Cette existence collective n’empêche nullement les passions : amour, haine, ressentiment, entraide, avarice, cupidité, générosité, pitié… Les superstitions ne submergent jamais le profond réalisme du peuple japonais, qui ne croit aux « fantômes » que lorsqu’aucune explication rationnelle ne peut surgir. Et c’est justement l’enquêteur Hanshichi qui met de la raison là où les rusés cherchent à voiler leurs turpitudes de surnaturel.
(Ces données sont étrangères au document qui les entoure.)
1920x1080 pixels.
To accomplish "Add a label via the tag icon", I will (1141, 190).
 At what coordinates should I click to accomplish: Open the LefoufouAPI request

C’est une femme qui croit voir le fantôme d’une noyée chaque nuit, alors qu’un moine pervers a menacé la vie de sa petite fille ; c’est un être mystérieux qui fait sonner la cloche à incendie sans jamais se faire prendre, ou vole un kimono qui sèche sur un toit ; c’est un jeune garçon de 13 ans, trop beau peut-être, qui disparaît d’un coup, sur le chemin de l’épreuve ; ce sont des chats qui accaparent lentement l’esprit de leur maîtresse… A chaque fois, tout est bien qui finit, mais humain.

Les ruelles, les échoppes, les vêtements, les saisons, les maisons de bain, les cloisons en papier et les lanternes de pierre, rien ne manque des détails quotidiens. Nous ne sommes pas dans la Londres froide et brumeuse de Sherlock mais dans le Tokyo traditionnel, bâti de maisons de bois sans étage. Nous ne dégustons pas thé au lait ou whisky, mais thé vert et saké. Pas de rognons au petit déjeuner, mais une soupe, du riz et des anguilles grillées.

Les 459 pages en poche se lisent avec plaisir et qui veut connaître un peu du Japon d’aujourd’hui trouvera en ces enquêtes tout le vivant populaire qui n’a pas cessé d’être. Parfois, en certaines campagnes du Japon loin de la capitale, malgré l’électricité, l’informatique et le train, on se prend à reconnaître ces mœurs de l’époque d’Edo, il y a un siècle et demi. Tout un dépaysement.

Okamoto Kidô, Fantômes et samouraïs, Picquier poche 2007, 459 pages.